Emergenza caldo: la Cabina di regia del Ministero della Salute si riunisce per monitorare la situazione
In Breve
- Qual è l'obiettivo della Cabina di regia interistituzionale?
- Monitorare e prevenire gli effetti del caldo sulla salute della popolazione.
- Che dati sono stati analizzati durante la riunione?
- Dati sui decessi nella popolazione over 65 e accessi ai Pronto soccorso.
- Quali misure sono state attivate per informare i cittadini?
- Attivazione del numero di pubblica utilità 1500 e pubblicazione di bollettini quotidiani.
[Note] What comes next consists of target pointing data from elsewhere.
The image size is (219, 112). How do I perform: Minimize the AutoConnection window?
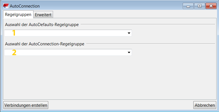tap(188, 6)
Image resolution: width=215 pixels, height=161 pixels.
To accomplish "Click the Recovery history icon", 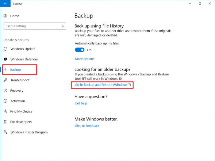I will coord(5,91).
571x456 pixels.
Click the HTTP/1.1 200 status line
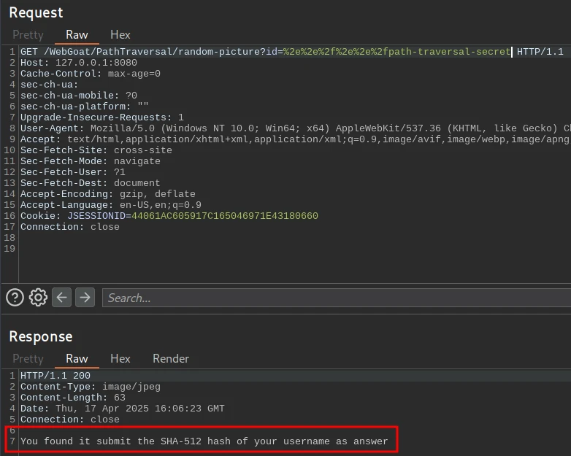pyautogui.click(x=55, y=376)
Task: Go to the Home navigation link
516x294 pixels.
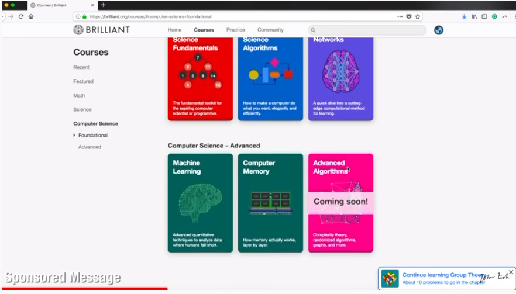Action: tap(174, 30)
Oggi, presso il Ministero della Salute, si è tenuta una riunione della Cabina di regia interistituzionale, come annunciato dal ministro Orazio Schillaci. Questo incontro rientra nel Piano operativo nazionale di previsione e prevenzione degli effetti del caldo, avviato quest’anno il 25 maggio, che prevede azioni specifiche di allerta, monitoraggio, sorveglianza e comunicazione alla cittadinanza.
Alla riunione hanno partecipato figure chiave come Mara Campitiello, capo del Dipartimento per l’emergenza del ministero della Salute, e Sergio Iavicoli, direttore generale per la prevenzione, insieme a rappresentanti del ministero della Salute, della Protezione civile, dell’Istituto nazionale per l’assicurazione contro gli infortuni sul lavoro e del dipartimento di Epidemiologia del Servizio sanitario regionale del Lazio (Dep).
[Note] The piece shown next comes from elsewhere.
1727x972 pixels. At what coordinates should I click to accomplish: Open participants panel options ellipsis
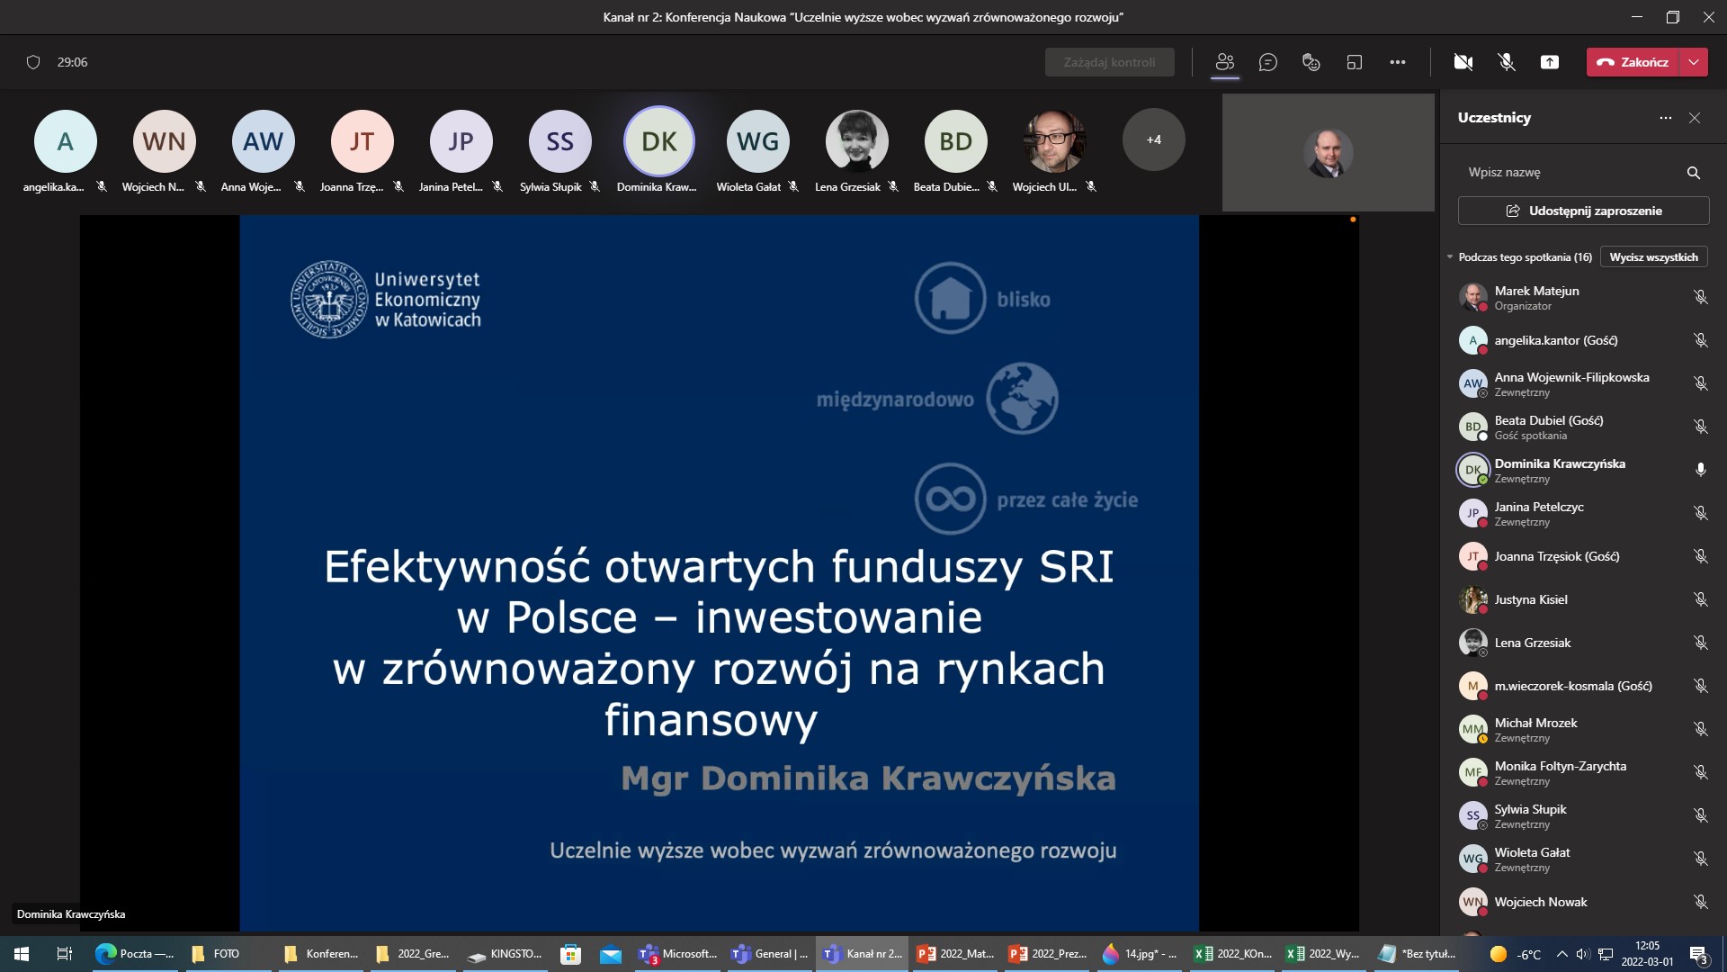[x=1664, y=117]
Durante l’incontro, sono stati esaminati i dati raccolti dal 15 maggio al 22 giugno dal Dep, riguardanti i decessi nella popolazione over 65 e gli accessi ai Pronto soccorso. Attualmente, i dati non mostrano picchi significativi in concomitanza con le ondate di calore. Tuttavia, il monitoraggio continuerà e, come stabilito, sarà integrato in via sperimentale nelle Aziende sanitarie di alcune grandi città, con un sistema di sorveglianza sugli accessi ai Centri salute mentale territoriali. Questa indicazione sarà inclusa in una circolare che sarà inviata nelle prossime ore, prestando particolare attenzione ai grandi eventi in raccordo con le autorità sanitarie locali e le altre istituzioni coinvolte.
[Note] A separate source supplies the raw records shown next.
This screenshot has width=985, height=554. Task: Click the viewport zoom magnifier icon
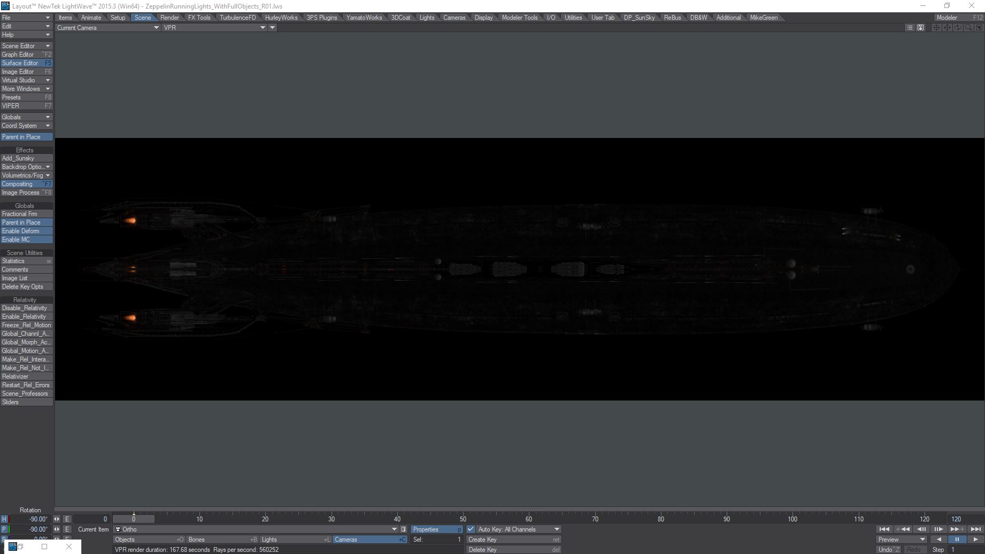pyautogui.click(x=968, y=28)
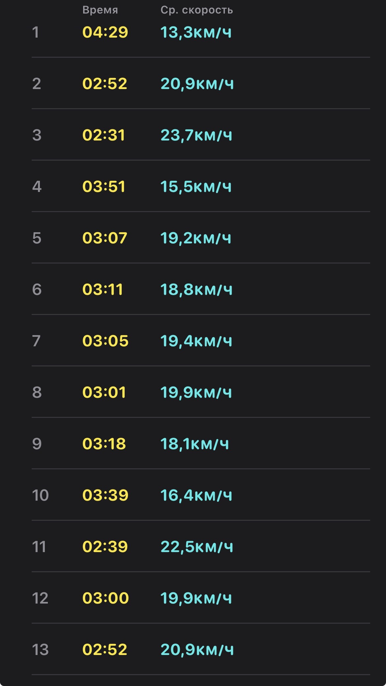Select split 8 time 03:01

[x=104, y=392]
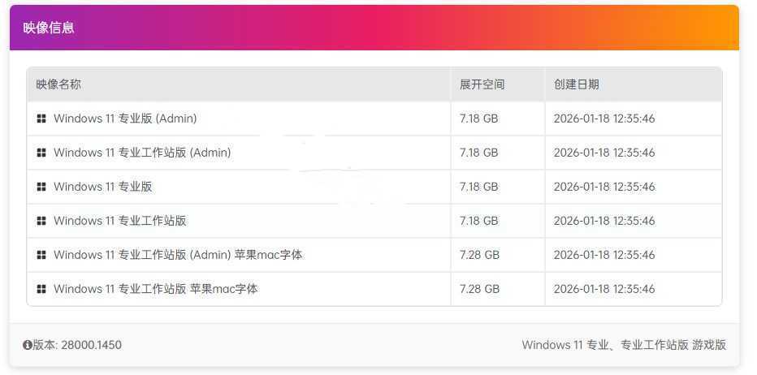Click Windows icon beside plain Windows 11 专业工作站版
Screen dimensions: 757x375
click(x=41, y=221)
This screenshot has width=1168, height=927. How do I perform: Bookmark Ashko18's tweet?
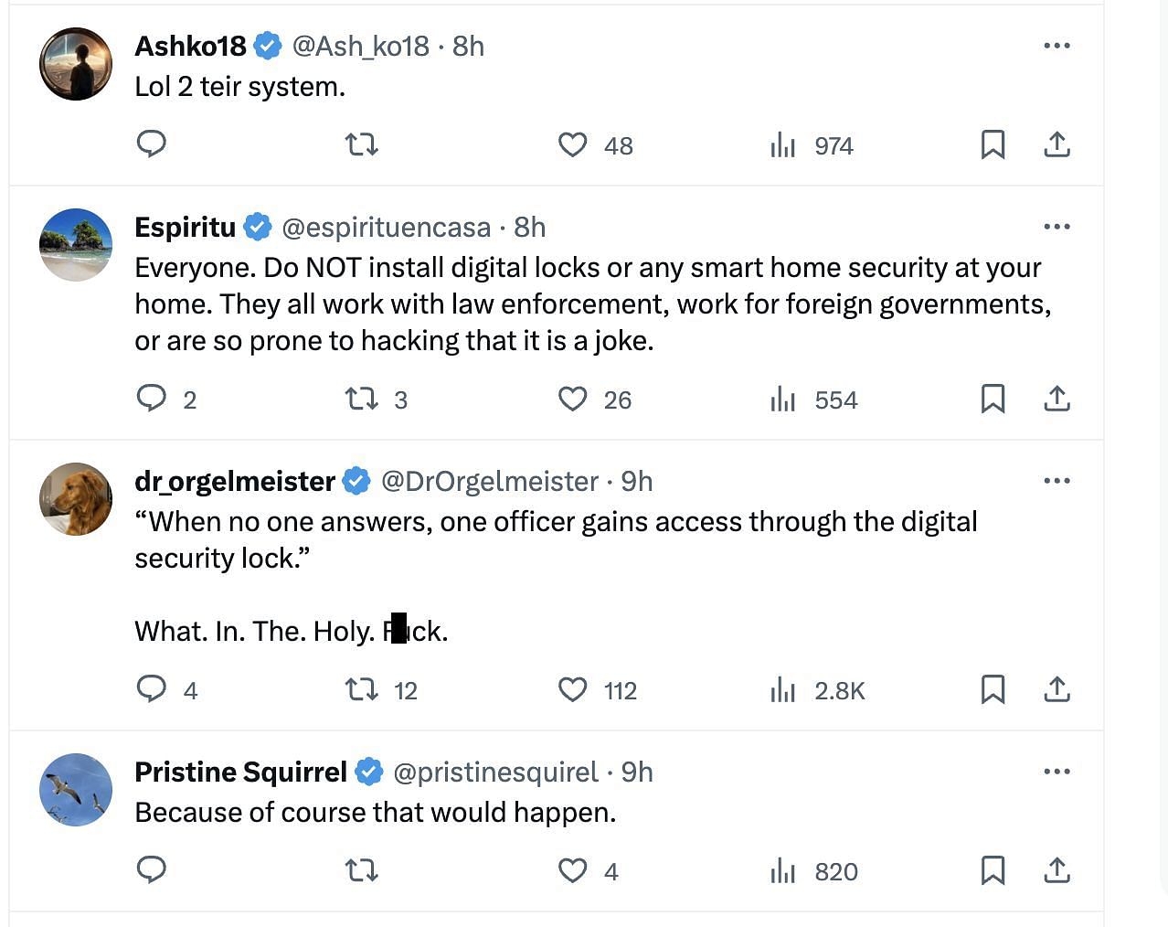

Dal 22 giugno, il Ministero della Salute ha attivato il numero di pubblica utilità 1500, disponibile per i cittadini per informazioni e richieste. Nei primi giorni di attività, sono arrivate circa 300 chiamate, principalmente da datori di lavoro in cerca di informazioni sulle ordinanze attive e da anziani o figli di anziani. Il 57% delle richieste riguardava problemi di carattere cardiocircolatorio, mentre il 37% su tematiche psico-sociali.
Dal 25 maggio, il Ministero pubblica quotidianamente sul proprio sito i bollettini sulle ondate di calore, fornendo previsioni a tre giorni sulle condizioni climatiche che possono rappresentare un rischio per la salute della popolazione. Questi bollettini continueranno fino al 20 settembre. Inoltre, è stata avviata una campagna di comunicazione sui canali social e sul sito istituzionale, che sarà ulteriormente potenziata, con informazioni sugli effetti delle ondate di calore sulla salute e un decalogo con consigli utili per proteggersi dal caldo intenso.